* _SHORT PROBLEM_
Please copy out the part of the records that opens with the line containing "Given: Go to 首页 in the navigation bar" and closes with the line containing "tap(286, 17)", keeping every line unchanged.

* _DATA PROVIDED_
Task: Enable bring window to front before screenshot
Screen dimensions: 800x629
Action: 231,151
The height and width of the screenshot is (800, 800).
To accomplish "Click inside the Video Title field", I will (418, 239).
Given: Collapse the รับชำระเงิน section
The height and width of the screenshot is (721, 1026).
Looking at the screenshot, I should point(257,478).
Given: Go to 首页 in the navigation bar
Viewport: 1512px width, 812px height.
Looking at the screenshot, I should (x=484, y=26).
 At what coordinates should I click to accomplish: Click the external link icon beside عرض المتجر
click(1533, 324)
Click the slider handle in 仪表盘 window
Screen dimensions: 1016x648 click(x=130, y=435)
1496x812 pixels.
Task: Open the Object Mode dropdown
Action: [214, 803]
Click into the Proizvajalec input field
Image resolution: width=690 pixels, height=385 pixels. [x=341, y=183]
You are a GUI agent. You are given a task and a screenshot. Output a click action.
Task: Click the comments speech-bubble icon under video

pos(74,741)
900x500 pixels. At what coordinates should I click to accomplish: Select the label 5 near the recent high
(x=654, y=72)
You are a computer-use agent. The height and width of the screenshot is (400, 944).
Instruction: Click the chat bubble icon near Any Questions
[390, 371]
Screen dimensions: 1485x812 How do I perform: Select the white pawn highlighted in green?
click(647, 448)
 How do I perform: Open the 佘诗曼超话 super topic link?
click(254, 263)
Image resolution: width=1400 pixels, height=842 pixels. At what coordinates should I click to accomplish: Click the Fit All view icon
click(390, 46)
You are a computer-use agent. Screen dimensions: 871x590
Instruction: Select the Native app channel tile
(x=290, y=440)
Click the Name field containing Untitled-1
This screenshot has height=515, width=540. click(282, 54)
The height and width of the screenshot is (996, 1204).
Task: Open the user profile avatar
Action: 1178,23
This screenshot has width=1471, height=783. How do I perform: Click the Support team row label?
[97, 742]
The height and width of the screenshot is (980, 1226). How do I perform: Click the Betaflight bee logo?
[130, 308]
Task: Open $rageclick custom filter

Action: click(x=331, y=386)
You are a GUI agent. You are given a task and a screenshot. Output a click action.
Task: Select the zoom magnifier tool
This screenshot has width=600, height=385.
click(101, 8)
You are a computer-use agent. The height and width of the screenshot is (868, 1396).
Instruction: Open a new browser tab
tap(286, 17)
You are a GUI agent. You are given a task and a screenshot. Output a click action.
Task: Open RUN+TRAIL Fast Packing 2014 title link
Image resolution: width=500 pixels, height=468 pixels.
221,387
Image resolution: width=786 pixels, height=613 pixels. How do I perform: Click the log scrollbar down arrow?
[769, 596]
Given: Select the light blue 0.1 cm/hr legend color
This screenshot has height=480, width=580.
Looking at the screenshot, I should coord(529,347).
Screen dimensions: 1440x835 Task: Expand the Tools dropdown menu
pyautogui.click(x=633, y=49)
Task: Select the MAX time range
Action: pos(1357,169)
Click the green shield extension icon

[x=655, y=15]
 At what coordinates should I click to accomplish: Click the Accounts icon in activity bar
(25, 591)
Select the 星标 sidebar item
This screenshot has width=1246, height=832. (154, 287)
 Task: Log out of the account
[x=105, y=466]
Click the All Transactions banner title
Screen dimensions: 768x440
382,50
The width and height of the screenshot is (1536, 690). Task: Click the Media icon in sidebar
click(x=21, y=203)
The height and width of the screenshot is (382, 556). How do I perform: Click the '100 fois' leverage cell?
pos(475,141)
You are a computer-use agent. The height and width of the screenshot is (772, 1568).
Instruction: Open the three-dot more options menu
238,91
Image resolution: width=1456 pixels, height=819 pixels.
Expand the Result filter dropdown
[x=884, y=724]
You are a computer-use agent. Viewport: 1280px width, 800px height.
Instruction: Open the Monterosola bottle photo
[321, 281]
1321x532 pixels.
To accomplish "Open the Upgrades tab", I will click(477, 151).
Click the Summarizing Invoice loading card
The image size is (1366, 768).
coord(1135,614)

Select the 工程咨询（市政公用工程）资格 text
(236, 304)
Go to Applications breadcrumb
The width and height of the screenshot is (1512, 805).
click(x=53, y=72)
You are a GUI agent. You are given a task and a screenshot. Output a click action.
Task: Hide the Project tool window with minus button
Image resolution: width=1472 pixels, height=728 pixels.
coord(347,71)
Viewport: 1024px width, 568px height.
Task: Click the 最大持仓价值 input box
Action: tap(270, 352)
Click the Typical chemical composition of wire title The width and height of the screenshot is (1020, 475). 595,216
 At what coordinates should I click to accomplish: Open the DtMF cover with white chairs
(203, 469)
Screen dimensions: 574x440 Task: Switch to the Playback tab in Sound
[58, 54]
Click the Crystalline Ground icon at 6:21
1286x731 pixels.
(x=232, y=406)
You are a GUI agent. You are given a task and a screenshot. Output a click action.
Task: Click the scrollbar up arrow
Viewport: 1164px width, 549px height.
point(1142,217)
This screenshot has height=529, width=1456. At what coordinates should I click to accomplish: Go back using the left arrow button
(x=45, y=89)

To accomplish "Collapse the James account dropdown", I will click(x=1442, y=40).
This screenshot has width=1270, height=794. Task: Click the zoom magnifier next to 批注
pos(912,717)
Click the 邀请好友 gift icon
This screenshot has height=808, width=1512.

* _EXERCISE SOLUTION_
Given: Go to 首页 in the navigation bar
Viewport: 1512px width, 812px height.
Looking at the screenshot, I should (x=484, y=26).
 At what coordinates should I click to accomplish: Click the external link icon beside عرض المتجر
click(1533, 324)
Click the slider handle in 仪表盘 window
Screen dimensions: 1016x648 click(x=130, y=435)
1496x812 pixels.
Task: Open the Object Mode dropdown
Action: [214, 803]
Click into the Proizvajalec input field
Image resolution: width=690 pixels, height=385 pixels. [x=341, y=183]
You are a GUI agent. You are given a task and a screenshot. Output a click action.
Task: Click the comments speech-bubble icon under video

pos(74,741)
900x500 pixels. At what coordinates should I click to accomplish: Select the label 5 near the recent high
(x=654, y=72)
You are a computer-use agent. The height and width of the screenshot is (400, 944).
Instruction: Click the chat bubble icon near Any Questions
[390, 371]
Screen dimensions: 1485x812 How do I perform: Select the white pawn highlighted in green?
click(647, 448)
 How do I perform: Open the 佘诗曼超话 super topic link?
click(254, 263)
Image resolution: width=1400 pixels, height=842 pixels. At what coordinates should I click to accomplish: Click the Fit All view icon
click(390, 46)
You are a computer-use agent. Screen dimensions: 871x590
Instruction: Select the Native app channel tile
(x=290, y=440)
Click the Name field containing Untitled-1
This screenshot has height=515, width=540. click(282, 54)
The height and width of the screenshot is (996, 1204).
Task: Open the user profile avatar
Action: 1178,23
This screenshot has width=1471, height=783. How do I perform: Click the Support team row label?
[97, 742]
The height and width of the screenshot is (980, 1226). How do I perform: Click the Betaflight bee logo?
[130, 308]
Task: Open $rageclick custom filter

Action: click(x=331, y=386)
You are a GUI agent. You are given a task and a screenshot. Output a click action.
Task: Select the zoom magnifier tool
This screenshot has width=600, height=385.
click(101, 8)
You are a computer-use agent. The height and width of the screenshot is (868, 1396).
Instruction: Open a new browser tab
tap(286, 17)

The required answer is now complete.